Then Boswell turned to Spindle saying, “Remind him, help him to remember, forgive them and the light of Silence may be thine, and those that follow you.”
But it is hard to forgive. In one place, out on the surface, they found an old male taloned in the chest and left to die amongst others already dead.
“What moles are you?” asked Tryfan, who had gone to the mole to see what he could do for him, for Tryfan had been taught healing by his mother, and had learned more of it from Boswell.
“Of Avebury,” the suffering mole gasped, “all of us. The grikes took over the system and then at the beginning of March we set off here, and many of us died on the way. Many others they have killed. They brought us here but they might as well have killed us there! Avebury is no more. All are gone.” And so the mole rambled, putting a paw to his wounds but unable to stop the blood which pressed out between his talons and on to the grass in which he lay. They stayed with him till he died.
So, apparently unseen, they crossed through the Holy Burrows, Boswell seeming to want them to see the ruin of the place that they would not forget.
But late in the afternoon of the second day, a guard-mole caught sight of one of them, others reported the suspicion that alien moles were about and soon it was clear that the grikes were in pursuit of them, for parties were routinely working their way through tunnels and on the surface with such method and efficiency that they were driven out on to the surface, away from tunnel entrances, surrounded by the sense of remorseless quartering of the high ground of Uffington all about them.

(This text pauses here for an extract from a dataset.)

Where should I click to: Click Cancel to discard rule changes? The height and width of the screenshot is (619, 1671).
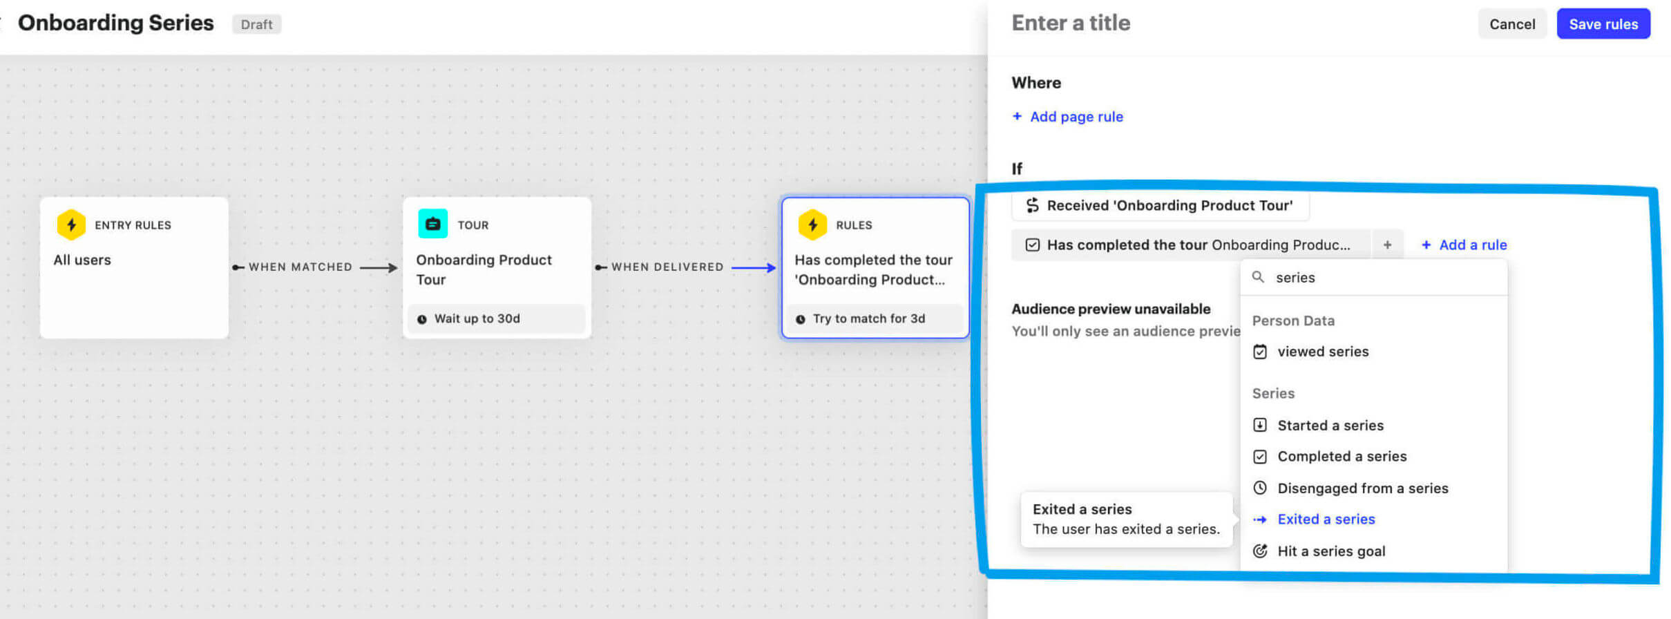pos(1511,24)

The parties communicated with each other by an ominous drumming on the ground, staccato and irregular, and Tryfan, as the strongest of the three and their physical protector, was now very worried. By nightfall they found themselves crouching near the highest point of Uffington Hill. While to the north, beyond the approaching searchers and far below them, the Vale of the White Horse stretched into darkness, eerily visible sometimes when the cloud briefly cleared and the moon emerged at its brightest. Around them the grass flurried with the breeze that drove the night clouds, and the gusts were getting stronger. Change, always change, coming to Uffington; change coming to allmole. And then, low and distant, the Blowing Stone sounded – a single sombre note from out of the western darkness.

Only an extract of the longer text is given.